**TASK OBJECTIVE:**
Output all of the records again, exactly as written.
--------------------
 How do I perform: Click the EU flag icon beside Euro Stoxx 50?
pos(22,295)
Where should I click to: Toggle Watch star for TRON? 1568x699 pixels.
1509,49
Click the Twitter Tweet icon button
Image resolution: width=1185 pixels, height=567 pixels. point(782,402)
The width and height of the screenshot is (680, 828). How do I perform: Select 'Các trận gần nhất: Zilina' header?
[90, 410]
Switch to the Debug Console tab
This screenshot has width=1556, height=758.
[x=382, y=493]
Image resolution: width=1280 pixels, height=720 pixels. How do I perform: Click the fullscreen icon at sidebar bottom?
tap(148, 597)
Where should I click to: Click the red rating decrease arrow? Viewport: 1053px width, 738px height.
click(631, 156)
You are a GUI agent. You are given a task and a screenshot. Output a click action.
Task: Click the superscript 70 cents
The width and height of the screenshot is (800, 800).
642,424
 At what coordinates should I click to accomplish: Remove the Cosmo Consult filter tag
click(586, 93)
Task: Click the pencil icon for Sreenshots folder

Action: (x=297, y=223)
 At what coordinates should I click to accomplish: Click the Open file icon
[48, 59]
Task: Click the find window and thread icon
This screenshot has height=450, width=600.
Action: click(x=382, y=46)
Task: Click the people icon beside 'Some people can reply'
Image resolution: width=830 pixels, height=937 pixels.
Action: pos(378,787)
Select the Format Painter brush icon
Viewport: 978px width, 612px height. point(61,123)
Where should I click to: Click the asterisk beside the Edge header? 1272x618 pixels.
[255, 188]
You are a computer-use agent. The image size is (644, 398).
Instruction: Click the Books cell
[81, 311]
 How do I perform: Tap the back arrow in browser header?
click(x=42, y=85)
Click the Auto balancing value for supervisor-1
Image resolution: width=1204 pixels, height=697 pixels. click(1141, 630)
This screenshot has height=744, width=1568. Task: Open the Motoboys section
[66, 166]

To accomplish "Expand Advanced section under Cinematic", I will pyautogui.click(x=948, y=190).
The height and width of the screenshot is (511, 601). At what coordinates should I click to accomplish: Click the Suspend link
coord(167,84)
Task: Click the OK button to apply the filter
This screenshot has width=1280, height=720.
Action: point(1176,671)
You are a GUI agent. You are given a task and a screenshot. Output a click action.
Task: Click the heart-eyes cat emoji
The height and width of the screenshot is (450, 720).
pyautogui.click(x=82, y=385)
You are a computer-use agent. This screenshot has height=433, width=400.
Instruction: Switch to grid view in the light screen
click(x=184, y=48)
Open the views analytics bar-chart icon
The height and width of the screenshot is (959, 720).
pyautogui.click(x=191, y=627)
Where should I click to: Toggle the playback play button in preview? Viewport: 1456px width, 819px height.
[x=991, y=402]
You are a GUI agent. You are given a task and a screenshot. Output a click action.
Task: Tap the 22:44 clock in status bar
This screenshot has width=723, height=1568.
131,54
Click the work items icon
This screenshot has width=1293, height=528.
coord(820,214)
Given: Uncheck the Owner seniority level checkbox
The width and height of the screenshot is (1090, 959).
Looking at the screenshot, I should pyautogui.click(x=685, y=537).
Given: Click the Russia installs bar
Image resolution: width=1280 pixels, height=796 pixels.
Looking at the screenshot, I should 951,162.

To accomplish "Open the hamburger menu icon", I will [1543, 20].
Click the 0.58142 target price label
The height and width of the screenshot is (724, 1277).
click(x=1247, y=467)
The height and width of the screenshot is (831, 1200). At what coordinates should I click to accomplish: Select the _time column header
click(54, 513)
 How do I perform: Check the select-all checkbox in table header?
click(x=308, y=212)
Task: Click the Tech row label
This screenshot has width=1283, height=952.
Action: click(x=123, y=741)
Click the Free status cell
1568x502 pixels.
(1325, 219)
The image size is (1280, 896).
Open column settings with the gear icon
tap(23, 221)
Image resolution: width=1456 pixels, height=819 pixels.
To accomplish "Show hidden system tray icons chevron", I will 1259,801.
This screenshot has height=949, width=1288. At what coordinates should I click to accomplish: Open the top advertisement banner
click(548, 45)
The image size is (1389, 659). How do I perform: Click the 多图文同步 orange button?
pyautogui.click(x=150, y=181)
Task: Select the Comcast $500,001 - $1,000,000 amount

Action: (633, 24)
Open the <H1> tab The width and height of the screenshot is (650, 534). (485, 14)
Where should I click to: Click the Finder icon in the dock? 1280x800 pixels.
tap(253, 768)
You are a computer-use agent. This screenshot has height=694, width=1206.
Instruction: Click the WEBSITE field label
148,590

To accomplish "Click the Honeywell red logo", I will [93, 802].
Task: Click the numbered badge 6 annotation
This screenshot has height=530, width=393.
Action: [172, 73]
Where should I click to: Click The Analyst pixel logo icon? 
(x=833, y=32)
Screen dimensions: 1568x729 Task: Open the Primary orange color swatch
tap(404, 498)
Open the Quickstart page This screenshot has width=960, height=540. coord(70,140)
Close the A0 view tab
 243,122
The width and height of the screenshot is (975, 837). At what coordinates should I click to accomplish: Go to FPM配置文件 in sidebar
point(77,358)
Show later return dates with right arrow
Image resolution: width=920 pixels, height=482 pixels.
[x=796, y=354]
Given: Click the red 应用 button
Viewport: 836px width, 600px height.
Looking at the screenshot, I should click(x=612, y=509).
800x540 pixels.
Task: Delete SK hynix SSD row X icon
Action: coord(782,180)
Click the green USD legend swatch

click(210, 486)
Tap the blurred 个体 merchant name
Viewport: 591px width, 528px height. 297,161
--------------------
**EXERCISE RESPONSE:**
 How do I perform: Click the EU flag icon beside Euro Stoxx 50?
pos(22,295)
Where should I click to: Toggle Watch star for TRON? 1568x699 pixels.
1509,49
Click the Twitter Tweet icon button
Image resolution: width=1185 pixels, height=567 pixels. point(782,402)
The width and height of the screenshot is (680, 828). How do I perform: Select 'Các trận gần nhất: Zilina' header?
[90, 410]
Switch to the Debug Console tab
This screenshot has width=1556, height=758.
[x=382, y=493]
Image resolution: width=1280 pixels, height=720 pixels. How do I perform: Click the fullscreen icon at sidebar bottom?
tap(148, 597)
Where should I click to: Click the red rating decrease arrow? Viewport: 1053px width, 738px height.
click(631, 156)
You are a GUI agent. You are given a task and a screenshot. Output a click action.
Task: Click the superscript 70 cents
The width and height of the screenshot is (800, 800).
642,424
 At what coordinates should I click to accomplish: Remove the Cosmo Consult filter tag
click(586, 93)
Task: Click the pencil icon for Sreenshots folder

Action: (x=297, y=223)
 At what coordinates should I click to accomplish: Click the Open file icon
[48, 59]
Task: Click the find window and thread icon
This screenshot has height=450, width=600.
Action: click(x=382, y=46)
Task: Click the people icon beside 'Some people can reply'
Image resolution: width=830 pixels, height=937 pixels.
Action: pos(378,787)
Select the Format Painter brush icon
Viewport: 978px width, 612px height. point(61,123)
Where should I click to: Click the asterisk beside the Edge header? 1272x618 pixels.
[255, 188]
You are a computer-use agent. The image size is (644, 398).
Instruction: Click the Books cell
[81, 311]
 How do I perform: Tap the back arrow in browser header?
click(x=42, y=85)
Click the Auto balancing value for supervisor-1
Image resolution: width=1204 pixels, height=697 pixels. click(1141, 630)
This screenshot has height=744, width=1568. Task: Open the Motoboys section
[66, 166]

To accomplish "Expand Advanced section under Cinematic", I will pyautogui.click(x=948, y=190).
The height and width of the screenshot is (511, 601). At what coordinates should I click to accomplish: Click the Suspend link
coord(167,84)
Task: Click the OK button to apply the filter
This screenshot has width=1280, height=720.
Action: point(1176,671)
You are a GUI agent. You are given a task and a screenshot. Output a click action.
Task: Click the heart-eyes cat emoji
The height and width of the screenshot is (450, 720).
pyautogui.click(x=82, y=385)
You are a computer-use agent. This screenshot has height=433, width=400.
Instruction: Switch to grid view in the light screen
click(x=184, y=48)
Open the views analytics bar-chart icon
The height and width of the screenshot is (959, 720).
pyautogui.click(x=191, y=627)
Where should I click to: Toggle the playback play button in preview? Viewport: 1456px width, 819px height.
[x=991, y=402]
You are a GUI agent. You are given a task and a screenshot. Output a click action.
Task: Tap the 22:44 clock in status bar
This screenshot has width=723, height=1568.
131,54
Click the work items icon
This screenshot has width=1293, height=528.
coord(820,214)
Given: Uncheck the Owner seniority level checkbox
The width and height of the screenshot is (1090, 959).
Looking at the screenshot, I should pyautogui.click(x=685, y=537).
Given: Click the Russia installs bar
Image resolution: width=1280 pixels, height=796 pixels.
Looking at the screenshot, I should 951,162.

To accomplish "Open the hamburger menu icon", I will [1543, 20].
Click the 0.58142 target price label
The height and width of the screenshot is (724, 1277).
click(x=1247, y=467)
The height and width of the screenshot is (831, 1200). At what coordinates should I click to accomplish: Select the _time column header
click(54, 513)
 How do I perform: Check the select-all checkbox in table header?
click(x=308, y=212)
Task: Click the Tech row label
This screenshot has width=1283, height=952.
Action: click(x=123, y=741)
Click the Free status cell
1568x502 pixels.
(1325, 219)
The image size is (1280, 896).
Open column settings with the gear icon
tap(23, 221)
Image resolution: width=1456 pixels, height=819 pixels.
To accomplish "Show hidden system tray icons chevron", I will 1259,801.
This screenshot has height=949, width=1288. At what coordinates should I click to accomplish: Open the top advertisement banner
click(548, 45)
The image size is (1389, 659). How do I perform: Click the 多图文同步 orange button?
pyautogui.click(x=150, y=181)
Task: Select the Comcast $500,001 - $1,000,000 amount

Action: (633, 24)
Open the <H1> tab The width and height of the screenshot is (650, 534). (485, 14)
Where should I click to: Click the Finder icon in the dock? 1280x800 pixels.
tap(253, 768)
You are a computer-use agent. This screenshot has height=694, width=1206.
Instruction: Click the WEBSITE field label
148,590

To accomplish "Click the Honeywell red logo", I will [93, 802].
Task: Click the numbered badge 6 annotation
This screenshot has height=530, width=393.
Action: [172, 73]
Where should I click to: Click The Analyst pixel logo icon? 
(x=833, y=32)
Screen dimensions: 1568x729 Task: Open the Primary orange color swatch
tap(404, 498)
Open the Quickstart page This screenshot has width=960, height=540. coord(70,140)
Close the A0 view tab
 243,122
The width and height of the screenshot is (975, 837). At what coordinates should I click to accomplish: Go to FPM配置文件 in sidebar
point(77,358)
Show later return dates with right arrow
Image resolution: width=920 pixels, height=482 pixels.
[x=796, y=354]
Given: Click the red 应用 button
Viewport: 836px width, 600px height.
Looking at the screenshot, I should click(x=612, y=509).
800x540 pixels.
Task: Delete SK hynix SSD row X icon
Action: coord(782,180)
Click the green USD legend swatch

click(210, 486)
Tap the blurred 个体 merchant name
Viewport: 591px width, 528px height. 297,161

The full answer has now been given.